**Dataset content**
════════
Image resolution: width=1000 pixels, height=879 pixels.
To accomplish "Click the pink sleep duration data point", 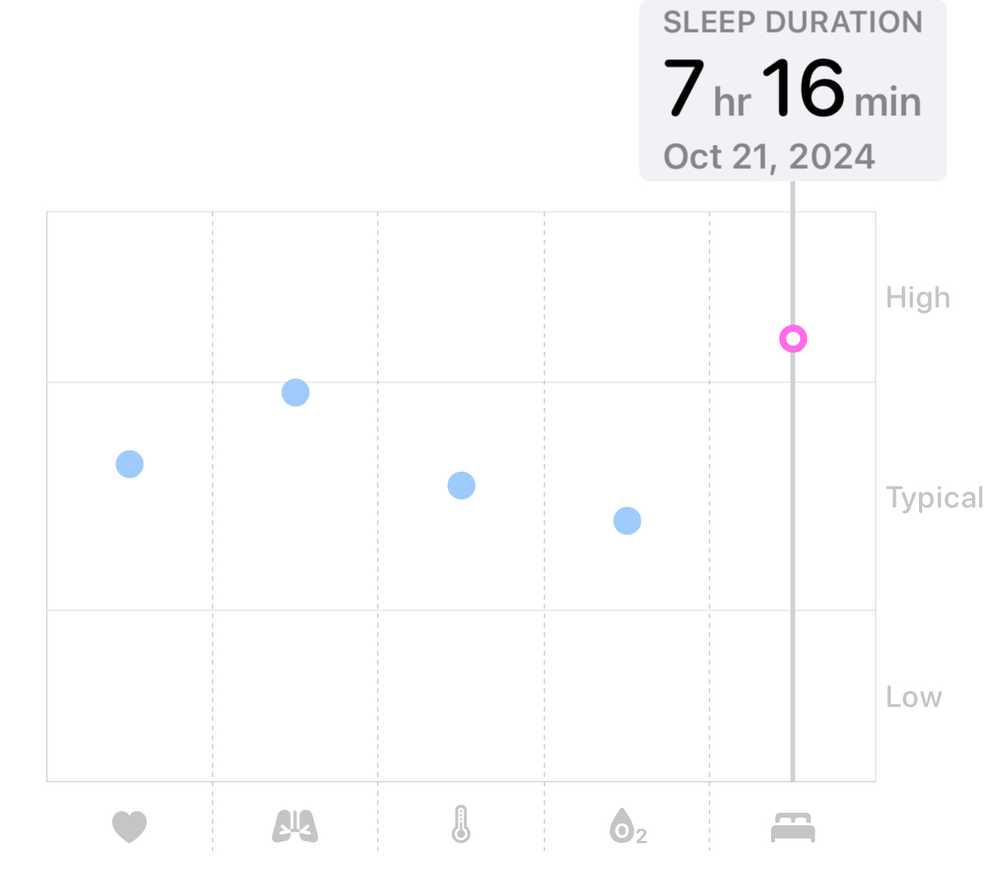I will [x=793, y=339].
════════
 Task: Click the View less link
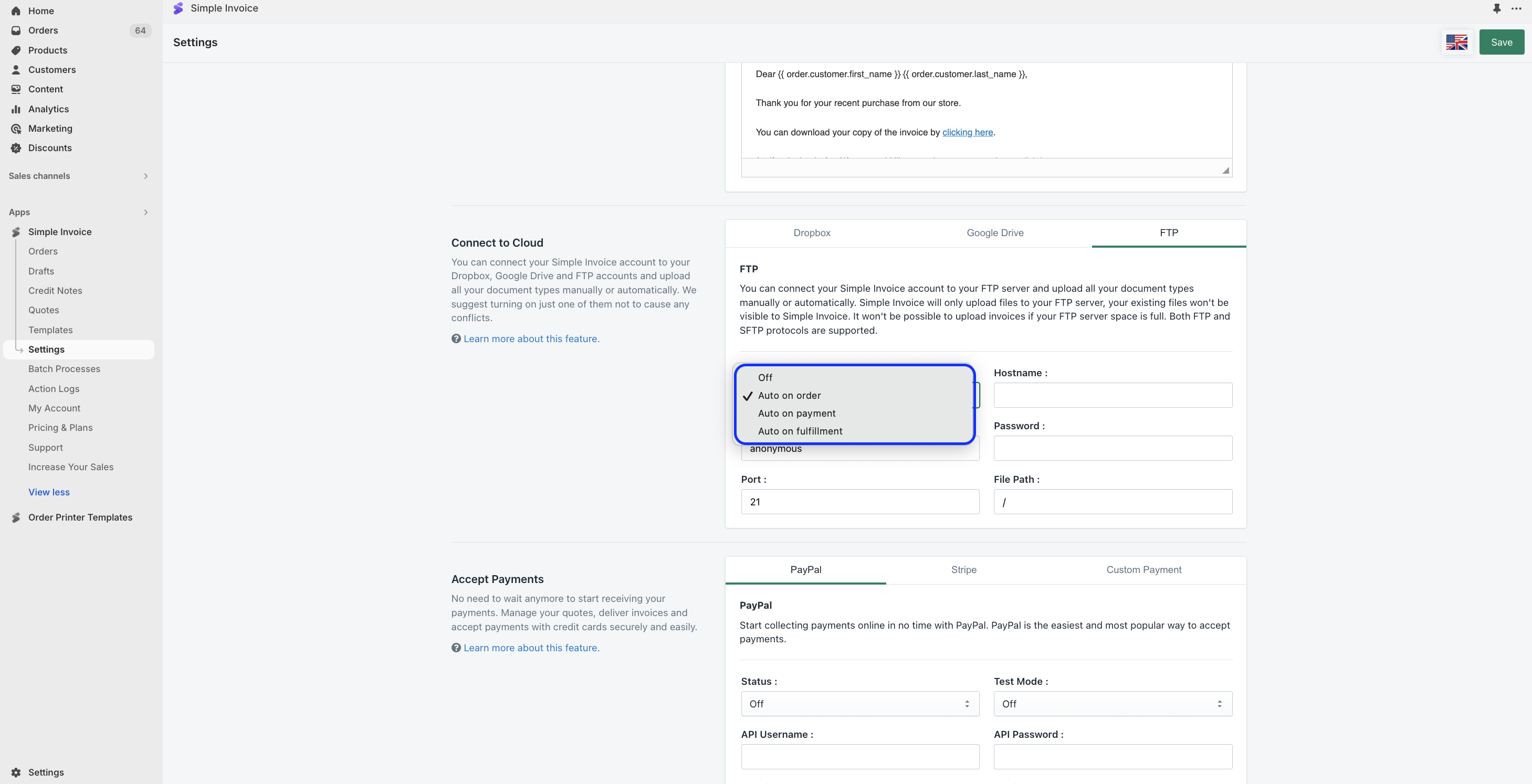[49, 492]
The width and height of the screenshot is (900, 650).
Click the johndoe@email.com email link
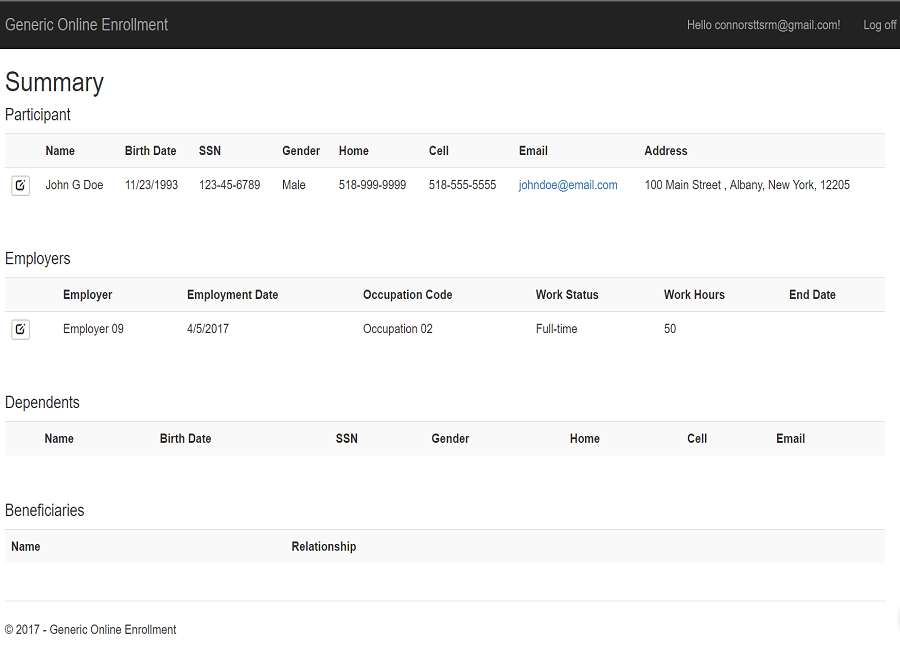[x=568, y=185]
════════
**What is expected**
Please count the lines in the entries above that contain the string "height", treating uppercase and lowercase as different, and reply with the number alone.

**Result below**
2